### REQUIRED ACTION
Scan the records below for the line containing "The width and" and the line containing "Click the PAY SCHEDULE column header". Copy both, plus every line between, exactly.

### TASK MATERIAL
------------------------------------------------------------
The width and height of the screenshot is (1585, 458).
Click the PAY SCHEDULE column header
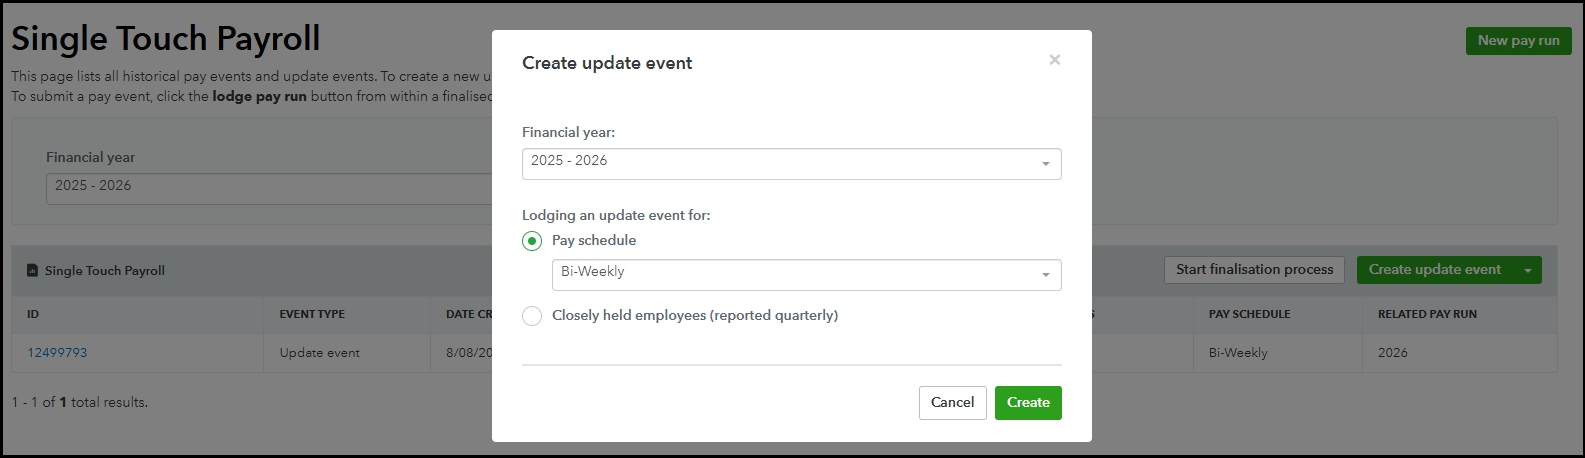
------------------------------------------------------------
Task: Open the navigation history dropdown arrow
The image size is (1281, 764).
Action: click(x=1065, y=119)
------------------------------------------------------------
### ANSWER SPACE
The width and height of the screenshot is (1585, 458).
Click the PAY SCHEDULE column header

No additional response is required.